The novel tells the story of Billy Pilgrim, an American man who reluctantly fought in World War II as a young man. Billy was captured by the Germans and, by 1945, he was taken to Dresden. He witnessed and survived the bombing of the city, which was completely destroyed by the attack. After this, Billy was discharged and soon hospitalized with post-traumatic stress disorder.
This is the chronological order of events that one grasps once the reading has finished. In turn, the novel is told in a non-linear fashion, with the story beginning when Billy is already a grown man with adult children. Billy thinks he was abducted by an alien race, the Tralfamadorians, and placed in an alien zoo. During his captivity in Tralfamadore, he learns about the alien race’s theory of time in four dimensions: all events have already occurred and they reoccur. Through this science-fiction element, Vonnegut discusses the existence of free will.
The novel’s non-linear narrative mimics the mental disorientation that Billy experiences as a result of PTSD after the war. He thinks he is unstuck in time, traveling back and forth through a string of inevitable events that endlessly repeat themselves, because this is his only way to rationalize and make sense of the horrors he witnessed. 
Since everything happens at once and has already happened, things are always the way they are and they cannot be changed, there is no reason behind them and they “do not lend themselves to warnings or explanations”. Tralfamadorians claim that when a person dies, he only appears to die because he is still alive in the past: you’re simultaneously dead and alive, meaning that the deaths Billy witnessed during the war were mere moments and not permanent. This philosophy of inevitable fate and non-death are coping mechanisms for him to acquit the unjustified slaughter he witnessed in the war. 
Vonnegut integrates historical facts, which make up most of the novel, with science-fiction segments that represent the destructive effect that war has on the minds and lives of those who survive it. Billy’s war experiences have a dark-humored tone, perhaps to highlight the absurdity of war: Englishmen who befriend the Germans who took them captive and prepare musical numbers for the captured war prisoners, a German couple that is appalled at the state of the surviving soldiers’ horses while in presence of a devastated city.

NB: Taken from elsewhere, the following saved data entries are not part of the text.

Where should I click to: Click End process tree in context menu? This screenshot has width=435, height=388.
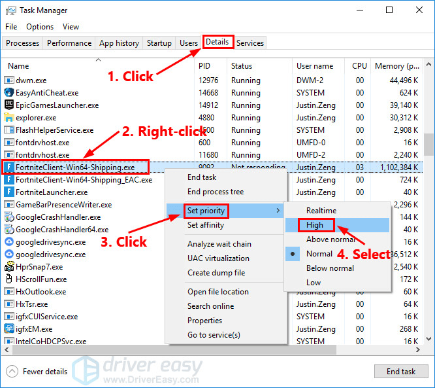coord(216,192)
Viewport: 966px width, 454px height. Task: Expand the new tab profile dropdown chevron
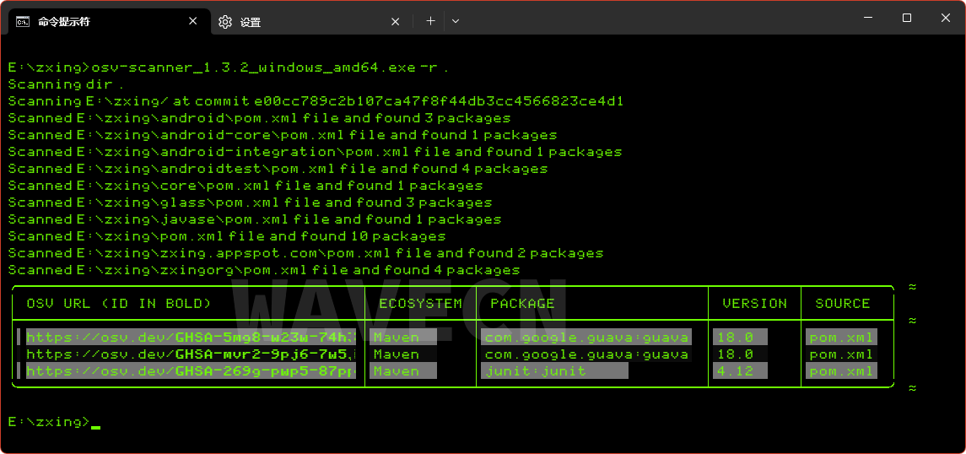click(456, 21)
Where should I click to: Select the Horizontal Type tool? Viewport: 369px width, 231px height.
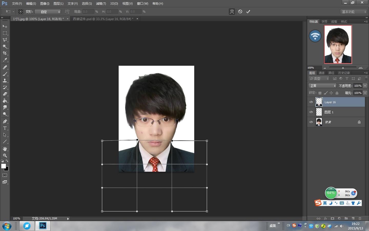[x=5, y=128]
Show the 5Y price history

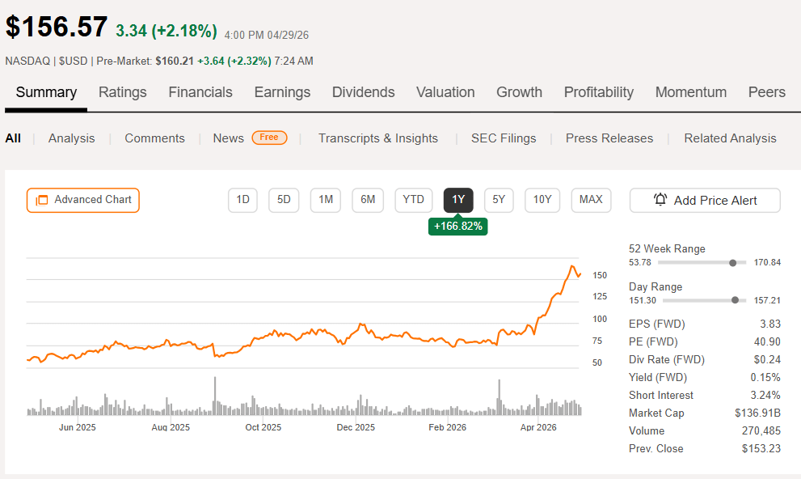click(x=499, y=200)
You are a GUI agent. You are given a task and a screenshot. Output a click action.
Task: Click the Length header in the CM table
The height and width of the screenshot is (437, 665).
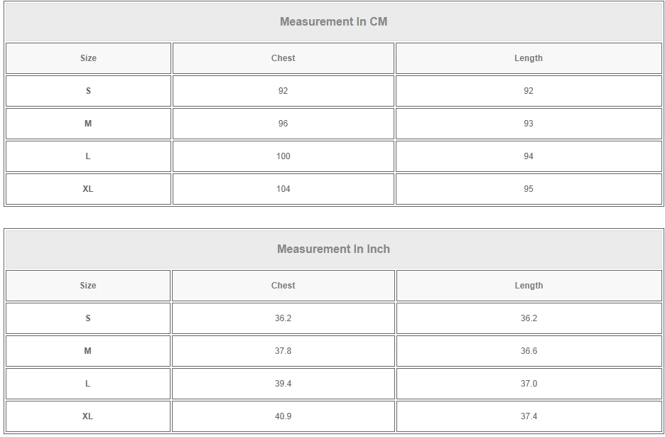[x=528, y=58]
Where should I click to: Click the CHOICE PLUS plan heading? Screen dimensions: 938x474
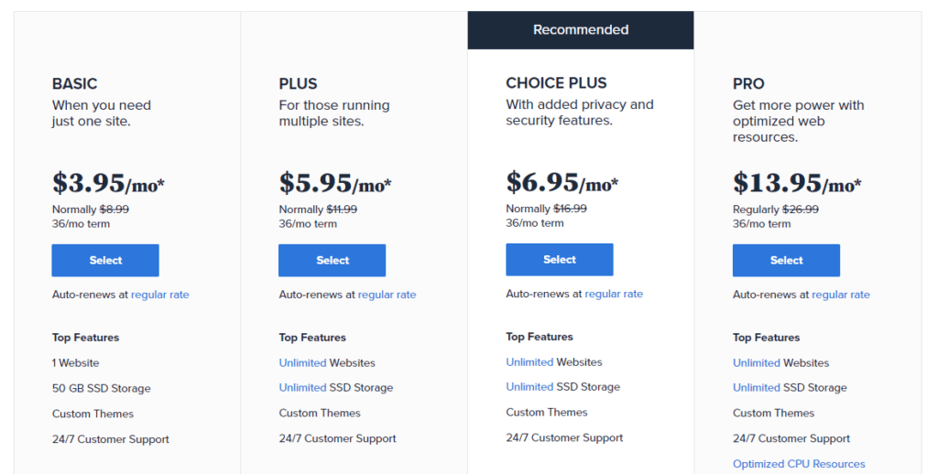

In a nutshell, the novel is about a man who survives a war he did not want to participate in nor support, and how he has to make sense of the world after the things he has seen. The horrors, the death, and the massacre left him with a PTSD so strong that he finds shelter in an alien-race philosophy that validates and rationalizes all the irrational things he witnessed. If there is something visible in the novel, it is the mental devastation that war leaves on its survivors.  Still, Vonnegut leaves the question of whether Billy’s experience with the Tralfamadorians was real or a mental fabrication open to the reader’s interpretation.